Vitrines Da Vida

A mulher-do-padre

Efigênia passava boa parte do dia dentro da igreja, mirada pelos olhos emblemáticos dos santos, lá estava ela, fingindo rezar.
Quando o padre surgia seus olhos flamejavam e o coração desfechava. Morava num vilarejo. A população toda se conhecia, pudera cidade pequena.
Quando o ex-padre já velho morreu, Jardel veio assumir seu lugar, era um homem formoso e nem a batina conseguia esconder sua beleza, aparentava ter uns trinta anos. Pele café-com-leite, olhos vivos e dóceis, corpo bonito, mãos grandes.
As moças da região imaginavam tantas coisas.
“Se apaixonar por um padre, você vira mula-sem-cabeça” – alertava as anciãs.
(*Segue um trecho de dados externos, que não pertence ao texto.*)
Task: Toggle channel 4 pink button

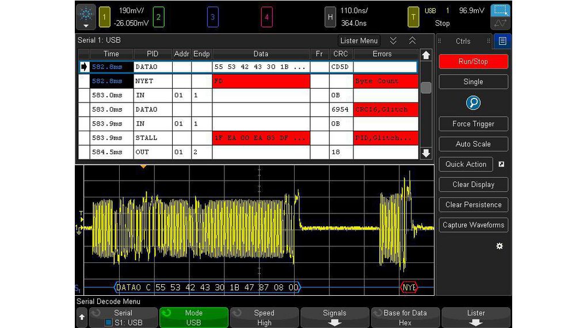Action: [x=266, y=17]
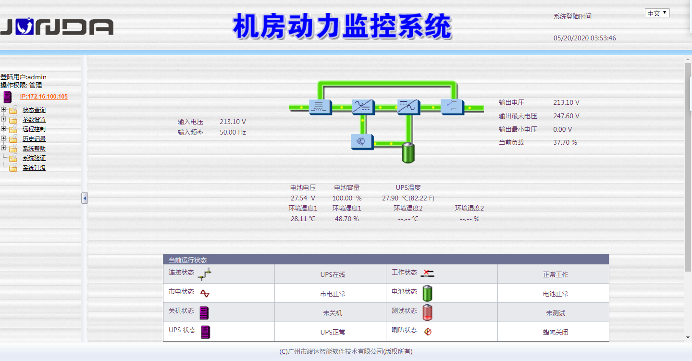Expand the 状态查询 tree node
The image size is (692, 361).
click(3, 110)
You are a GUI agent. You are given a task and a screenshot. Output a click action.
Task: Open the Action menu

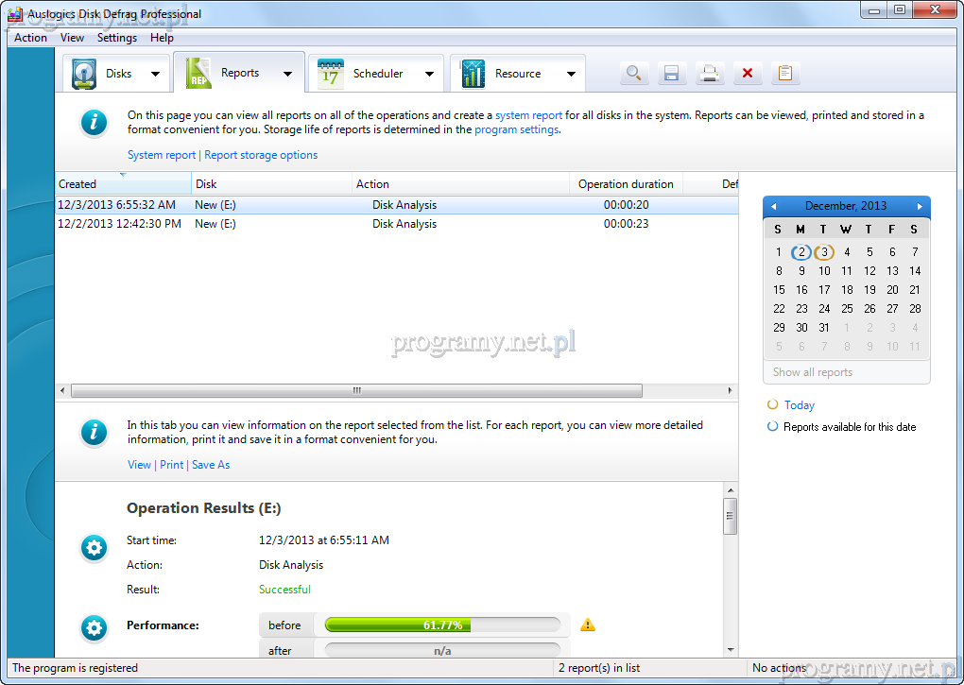point(30,38)
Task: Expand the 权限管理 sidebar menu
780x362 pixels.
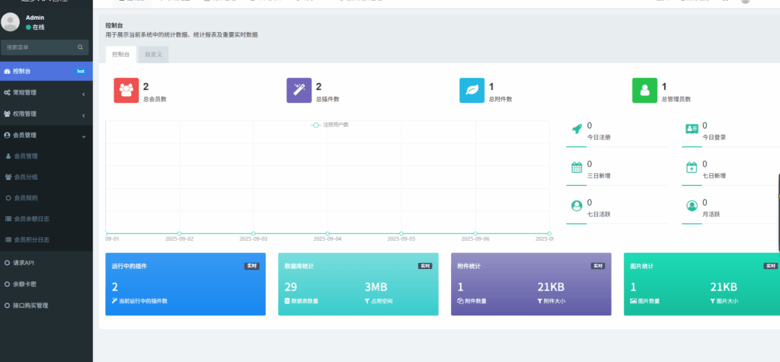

Mas Efigênia não se debelou e apaixonou-se. Tinha dezoito anos, conservava a pureza. Cabelos com os fios dourados, boca sensual, pele bege, abundantemente bem cuidada. Moça cheia de vaidade. Em segredo passava até a madrugada na internet estudando maneiras de seduzir e realizar um homem. Aprendera tanto sobre sexo. Tornou-se uma profissional.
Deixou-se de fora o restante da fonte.